CSDR Refit initiative: what you need to know

The European Commission published the review proposal of the Central Securities Depositories Regulation (CSDR) on 16 March 2022.

The European Commission has proposed a refit of CSDR in order to simplify the application of the regulation and introduce changes to facilitate cross border services.

CSDR has many implications for our clients. These can be broadly categorised as resulting from extended CSD requirements, internalised settlement reporting and the settlement discipline regime.

Settlement Discipline Regime (SDR)

The implementation of SDR has not followed an easy path:

  • It was delayed until 1 February 2022 due to the Covid-19 pandemic,
  • The mandatory buy-in regime was decoupled from the penalties regime in December 2021 in order to be postponed in its application (timeframe yet to be published),
  • A CSDR Refit initiative by the European Commission was proposed on 16 March 2022, providing a new framework for settlement discipline.

SDR affects all market participants and settlement efficiency is key to meet the requirements of SDR in its current or in its yet to be discussed Refit version.

The Settlement Discipline Regime was designed to harmonise some aspects of the settlement cycle and introduced new rules for cash penalties and buy-ins. Trading parties, central counterparties (CCPs) and trading venues are impacted by SDR and, even though the buy-in regime was not enacted in February 2022, they have to comply with the measures relating to cash penalties for settlement failures. Those measures have proven intricate to implement since they came into force on 1 February 2022.

The CSDR Refit initiative

CSDR Refit would introduce the following changes:

  • A passporting mechanism with simplified requirements for CSDs and Authorities,
  • Colleges of Supervisory Authorities in order to improve supervisory convergence,
  • A review of the thresholds under which CSDs can provide banking-type ancillary services,
  • A review of the scope and the mechanisms of the settlement discipline introduced by article 7 in order to address settlement fails more appropriately and proportionately.

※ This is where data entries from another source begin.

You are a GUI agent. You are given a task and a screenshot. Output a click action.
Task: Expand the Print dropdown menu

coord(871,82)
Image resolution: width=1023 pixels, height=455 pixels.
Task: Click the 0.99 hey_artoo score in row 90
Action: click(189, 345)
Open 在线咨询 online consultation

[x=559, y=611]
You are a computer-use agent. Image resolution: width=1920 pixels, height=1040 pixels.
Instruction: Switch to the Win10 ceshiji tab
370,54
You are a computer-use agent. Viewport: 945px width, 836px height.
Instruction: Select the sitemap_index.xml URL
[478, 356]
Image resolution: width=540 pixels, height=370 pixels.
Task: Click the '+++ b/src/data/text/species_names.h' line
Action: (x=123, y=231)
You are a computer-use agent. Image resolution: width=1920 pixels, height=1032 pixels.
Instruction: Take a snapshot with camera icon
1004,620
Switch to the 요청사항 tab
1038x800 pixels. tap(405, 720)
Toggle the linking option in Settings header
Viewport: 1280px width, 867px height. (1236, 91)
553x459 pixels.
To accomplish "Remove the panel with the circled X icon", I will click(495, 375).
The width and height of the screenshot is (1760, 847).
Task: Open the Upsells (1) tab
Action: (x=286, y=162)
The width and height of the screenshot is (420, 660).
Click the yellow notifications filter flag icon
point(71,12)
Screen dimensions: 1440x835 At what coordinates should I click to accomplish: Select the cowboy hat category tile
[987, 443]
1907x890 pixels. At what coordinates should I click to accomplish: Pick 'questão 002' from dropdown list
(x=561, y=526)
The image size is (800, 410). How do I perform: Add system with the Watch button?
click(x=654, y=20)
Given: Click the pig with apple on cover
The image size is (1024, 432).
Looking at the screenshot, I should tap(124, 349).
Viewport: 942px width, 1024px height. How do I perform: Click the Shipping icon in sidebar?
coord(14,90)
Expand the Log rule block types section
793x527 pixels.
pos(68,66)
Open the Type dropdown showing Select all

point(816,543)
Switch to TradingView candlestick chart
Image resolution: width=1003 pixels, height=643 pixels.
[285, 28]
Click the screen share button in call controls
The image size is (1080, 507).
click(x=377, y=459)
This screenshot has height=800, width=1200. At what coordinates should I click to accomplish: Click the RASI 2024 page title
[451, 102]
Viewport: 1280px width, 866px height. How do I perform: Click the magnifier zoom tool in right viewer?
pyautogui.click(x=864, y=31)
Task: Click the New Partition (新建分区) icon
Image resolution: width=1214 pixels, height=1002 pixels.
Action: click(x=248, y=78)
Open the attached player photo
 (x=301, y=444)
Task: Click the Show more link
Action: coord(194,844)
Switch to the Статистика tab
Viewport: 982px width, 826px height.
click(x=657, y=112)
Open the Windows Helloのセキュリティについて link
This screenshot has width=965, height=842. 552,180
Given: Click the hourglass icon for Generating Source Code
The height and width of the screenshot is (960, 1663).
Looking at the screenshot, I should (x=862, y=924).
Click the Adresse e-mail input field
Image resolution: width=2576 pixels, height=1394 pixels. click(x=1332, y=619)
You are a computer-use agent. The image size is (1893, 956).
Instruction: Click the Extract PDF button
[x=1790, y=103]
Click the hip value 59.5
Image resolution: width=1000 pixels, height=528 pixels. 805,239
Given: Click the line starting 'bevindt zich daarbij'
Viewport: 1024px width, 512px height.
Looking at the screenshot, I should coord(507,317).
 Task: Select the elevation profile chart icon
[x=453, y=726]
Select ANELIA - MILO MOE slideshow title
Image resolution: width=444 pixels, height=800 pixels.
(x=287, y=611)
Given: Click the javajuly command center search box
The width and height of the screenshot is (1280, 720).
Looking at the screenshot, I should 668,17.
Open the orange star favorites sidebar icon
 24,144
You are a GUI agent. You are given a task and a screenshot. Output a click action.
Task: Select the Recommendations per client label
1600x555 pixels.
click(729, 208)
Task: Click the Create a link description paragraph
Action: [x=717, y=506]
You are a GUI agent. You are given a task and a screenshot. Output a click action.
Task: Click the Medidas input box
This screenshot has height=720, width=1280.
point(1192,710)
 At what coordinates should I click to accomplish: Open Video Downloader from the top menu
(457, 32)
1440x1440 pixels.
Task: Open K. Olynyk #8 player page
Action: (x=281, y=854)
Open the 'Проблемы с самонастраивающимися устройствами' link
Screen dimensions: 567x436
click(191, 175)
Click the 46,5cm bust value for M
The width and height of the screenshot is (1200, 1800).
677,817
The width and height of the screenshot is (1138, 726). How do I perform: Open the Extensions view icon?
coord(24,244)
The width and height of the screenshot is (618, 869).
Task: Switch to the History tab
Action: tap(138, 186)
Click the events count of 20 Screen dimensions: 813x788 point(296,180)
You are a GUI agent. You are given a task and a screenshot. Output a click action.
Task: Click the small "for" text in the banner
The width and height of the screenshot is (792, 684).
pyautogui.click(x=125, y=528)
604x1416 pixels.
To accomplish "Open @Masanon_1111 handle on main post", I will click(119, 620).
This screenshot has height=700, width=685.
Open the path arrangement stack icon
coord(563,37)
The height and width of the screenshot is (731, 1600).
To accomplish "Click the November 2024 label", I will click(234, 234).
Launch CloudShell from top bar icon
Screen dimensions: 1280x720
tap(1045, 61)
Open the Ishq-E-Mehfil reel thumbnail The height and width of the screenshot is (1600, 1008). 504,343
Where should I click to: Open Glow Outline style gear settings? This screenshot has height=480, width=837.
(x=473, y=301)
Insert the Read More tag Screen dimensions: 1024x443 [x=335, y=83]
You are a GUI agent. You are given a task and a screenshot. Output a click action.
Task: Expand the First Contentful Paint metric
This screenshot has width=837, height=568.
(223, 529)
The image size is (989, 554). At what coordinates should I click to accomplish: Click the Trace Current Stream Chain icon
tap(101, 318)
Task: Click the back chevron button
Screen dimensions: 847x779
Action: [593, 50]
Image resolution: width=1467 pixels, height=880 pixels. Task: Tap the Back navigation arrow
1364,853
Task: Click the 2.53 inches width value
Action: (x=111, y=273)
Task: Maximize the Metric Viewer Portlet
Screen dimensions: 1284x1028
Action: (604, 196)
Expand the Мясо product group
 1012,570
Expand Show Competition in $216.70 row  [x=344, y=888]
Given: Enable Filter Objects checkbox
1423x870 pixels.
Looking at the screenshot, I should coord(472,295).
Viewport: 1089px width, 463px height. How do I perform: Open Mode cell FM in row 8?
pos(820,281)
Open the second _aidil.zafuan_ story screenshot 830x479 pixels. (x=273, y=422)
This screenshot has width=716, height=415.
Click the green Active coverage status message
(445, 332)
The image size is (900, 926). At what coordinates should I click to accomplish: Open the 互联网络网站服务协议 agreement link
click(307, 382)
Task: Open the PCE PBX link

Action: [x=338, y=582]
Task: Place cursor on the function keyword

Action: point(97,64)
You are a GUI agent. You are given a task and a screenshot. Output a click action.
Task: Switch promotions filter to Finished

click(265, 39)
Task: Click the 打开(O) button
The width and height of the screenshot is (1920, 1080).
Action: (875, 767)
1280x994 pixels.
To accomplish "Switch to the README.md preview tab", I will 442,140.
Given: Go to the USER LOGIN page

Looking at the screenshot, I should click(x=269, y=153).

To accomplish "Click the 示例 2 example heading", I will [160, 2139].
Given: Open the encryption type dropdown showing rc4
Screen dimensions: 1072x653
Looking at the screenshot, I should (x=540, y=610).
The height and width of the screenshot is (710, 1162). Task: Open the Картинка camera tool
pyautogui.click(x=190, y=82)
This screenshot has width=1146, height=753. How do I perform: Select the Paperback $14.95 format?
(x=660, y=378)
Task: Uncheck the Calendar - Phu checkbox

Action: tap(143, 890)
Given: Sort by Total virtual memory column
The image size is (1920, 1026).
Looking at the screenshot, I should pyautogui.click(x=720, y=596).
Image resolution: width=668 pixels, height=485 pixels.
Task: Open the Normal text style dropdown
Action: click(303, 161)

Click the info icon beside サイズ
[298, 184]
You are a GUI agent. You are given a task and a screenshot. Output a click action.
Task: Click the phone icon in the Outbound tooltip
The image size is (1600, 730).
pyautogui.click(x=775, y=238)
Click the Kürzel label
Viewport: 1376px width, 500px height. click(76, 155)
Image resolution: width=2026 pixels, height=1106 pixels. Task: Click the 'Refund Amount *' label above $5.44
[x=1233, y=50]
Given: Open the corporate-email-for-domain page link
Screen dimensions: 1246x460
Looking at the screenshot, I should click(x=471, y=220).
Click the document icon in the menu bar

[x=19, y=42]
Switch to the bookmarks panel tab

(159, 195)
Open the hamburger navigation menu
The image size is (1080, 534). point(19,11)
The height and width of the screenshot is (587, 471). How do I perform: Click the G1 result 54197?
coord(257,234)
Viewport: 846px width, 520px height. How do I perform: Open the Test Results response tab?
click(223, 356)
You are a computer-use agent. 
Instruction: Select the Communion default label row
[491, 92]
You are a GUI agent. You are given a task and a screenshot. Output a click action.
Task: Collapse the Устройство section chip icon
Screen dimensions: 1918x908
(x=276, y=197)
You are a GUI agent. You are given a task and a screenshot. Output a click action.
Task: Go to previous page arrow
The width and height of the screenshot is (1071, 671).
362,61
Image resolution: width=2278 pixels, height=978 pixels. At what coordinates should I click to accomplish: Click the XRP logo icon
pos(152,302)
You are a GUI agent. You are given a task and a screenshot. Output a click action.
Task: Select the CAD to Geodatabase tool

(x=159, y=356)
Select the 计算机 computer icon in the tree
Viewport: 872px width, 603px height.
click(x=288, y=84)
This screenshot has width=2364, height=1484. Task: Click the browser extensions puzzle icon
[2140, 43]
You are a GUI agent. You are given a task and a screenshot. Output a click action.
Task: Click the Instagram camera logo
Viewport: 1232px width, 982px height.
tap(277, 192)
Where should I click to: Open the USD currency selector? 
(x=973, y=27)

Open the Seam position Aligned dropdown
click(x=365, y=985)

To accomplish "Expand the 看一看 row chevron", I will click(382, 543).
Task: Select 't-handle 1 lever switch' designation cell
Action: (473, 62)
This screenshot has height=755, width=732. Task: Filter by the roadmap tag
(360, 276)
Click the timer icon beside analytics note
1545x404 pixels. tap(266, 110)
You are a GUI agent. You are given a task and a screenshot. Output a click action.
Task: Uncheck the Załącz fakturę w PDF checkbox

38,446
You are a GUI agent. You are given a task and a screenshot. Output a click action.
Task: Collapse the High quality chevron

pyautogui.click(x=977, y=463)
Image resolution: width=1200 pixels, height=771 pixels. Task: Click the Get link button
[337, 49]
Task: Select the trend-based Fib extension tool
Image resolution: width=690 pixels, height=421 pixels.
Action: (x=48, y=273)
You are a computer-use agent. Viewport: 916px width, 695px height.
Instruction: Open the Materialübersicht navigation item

Suspension of the mandatory buy-in regime

The suspension of the current mandatory buy-in regime should be looked at together with its refit regime proposing:

  • A revised scope excluding settlement discipline measures to transactions that do not involve two trading parties,
  • A two-step approach, giving time to penalties to produce effects on settlement efficiency before considering the introduction of mandatory buy-ins,
  • A possible application limited to a set of “financial instruments” or “categories of transactions” and conditioned on benchmark reviews with third-country markets and financial stability impacts,
  • The introduction of a pass-on mechanism.

BNP Paribas Securities Services’ view

The European financial industry has been long advocating for the mandatory buy-in regime to be removed or substantially modified, highlighting the potential operational complexities, inefficacy and administrative burdens of such a measure.

The proposal made by the Commission through this CSDR Refit initiative is a step in the right direction even though it will still require discussions with the Member States and the European Parliament before it can take a final form.

The difficulties seen with the implementation of the penalties in February 2022 and their effects over time will surely provide significant feedback to policy makers in evaluating the costs and benefits of any additional settlement discipline measures, if any.